L’intercettazione della depressione in un laboratorio di gruppo e la risposta terapeutica

Incontrammo la signora Adele ad un laboratorio dedicato all’allenamento della memoria di Anziani in Mente, organizzato nel centro di socialità del quartiere. La signora, su consiglio di una sua vicina di casa che aveva già frequentato il laboratorio, decise di partecipare.
La psicologa conduttrice del laboratorio, si accorse che Adele era in difficoltà: parlava poco, aveva l’espressione assente, faticava a terminare anche semplici esercizi di memoria.
Dopo qualche incontro, la psicologa propose ad Adele di scambiare due parole in privato.

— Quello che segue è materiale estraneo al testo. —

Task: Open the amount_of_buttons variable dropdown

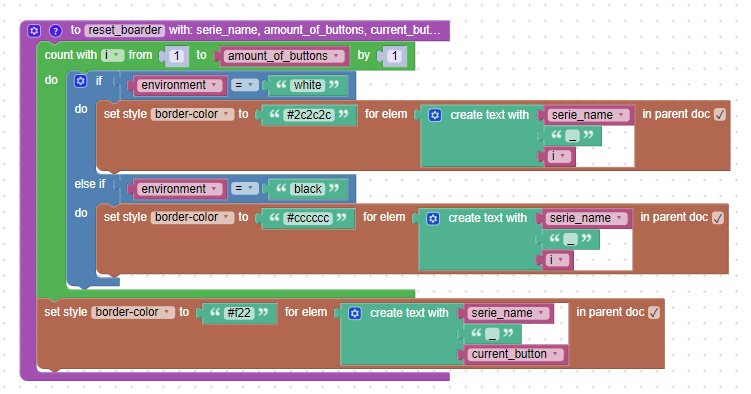Action: 284,56
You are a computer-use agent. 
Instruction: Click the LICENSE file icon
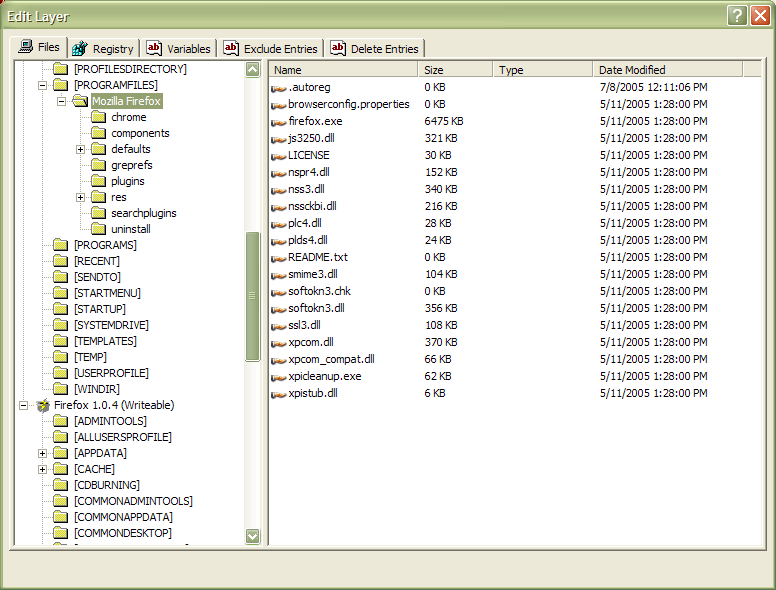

Fu così che Adele si apri e raccontò di sentirsi molto giù di morale, sempre triste, con poca voglia di fare, oltre a pensare e ripensare sempre a suo marito scomparso da cinque anni. L’operatrice, allora, propose alla signora di continuare quelle “chiacchierate” anche nelle settimane successive.
Adele, seppur inizialmente riluttante, accettò la proposta di un ciclo di colloqui nei quali affrontare i sentimenti della perdita del marito, della solitudine che l’aveva avvolta e della sensazione di vuoto che la accompagnava ogni giorno.
La nostra professionista l’aiutò a ripensare alla propria vita al di fuori della coppia e le consigliò alcuni esercizi per riattivare l’umore. In parallelo, Adele continuò a frequentare i laboratori di Anziani in Mente.
Dopo un paio di mesi, lo stato emotivo di Adele migliorò: nei laboratori la sua partecipazione divenne più attiva, iniziò a parlare di più, a sorridere e a completare gli esercizi con maggiore facilità. Diventò più vivace, partecipava e aperta a instaurare nuove amicizie.
Grazie al supporto costante e alla partecipazione attiva al laboratorio, Adele riuscì a ritrovare un equilibrio emotivo. Sebbene la mancanza del marito rimanesse una ferita nel suo cuore, Adele imparò a vivere con quel dolore, trasformandolo in una fonte di forza e resilienza.
L’orientamento dei famigliari dopo la diagnosi di demenza
La famiglia Rossi viveva in un tranquillo quartiere di periferia. Giovanni, il padre di 75 anni, era sempre stato il pilastro della famiglia. Dopo una vita di lavoro come insegnante, si godeva la pensione accanto a sua moglie, Maria, e alla loro figlia, Anna, che...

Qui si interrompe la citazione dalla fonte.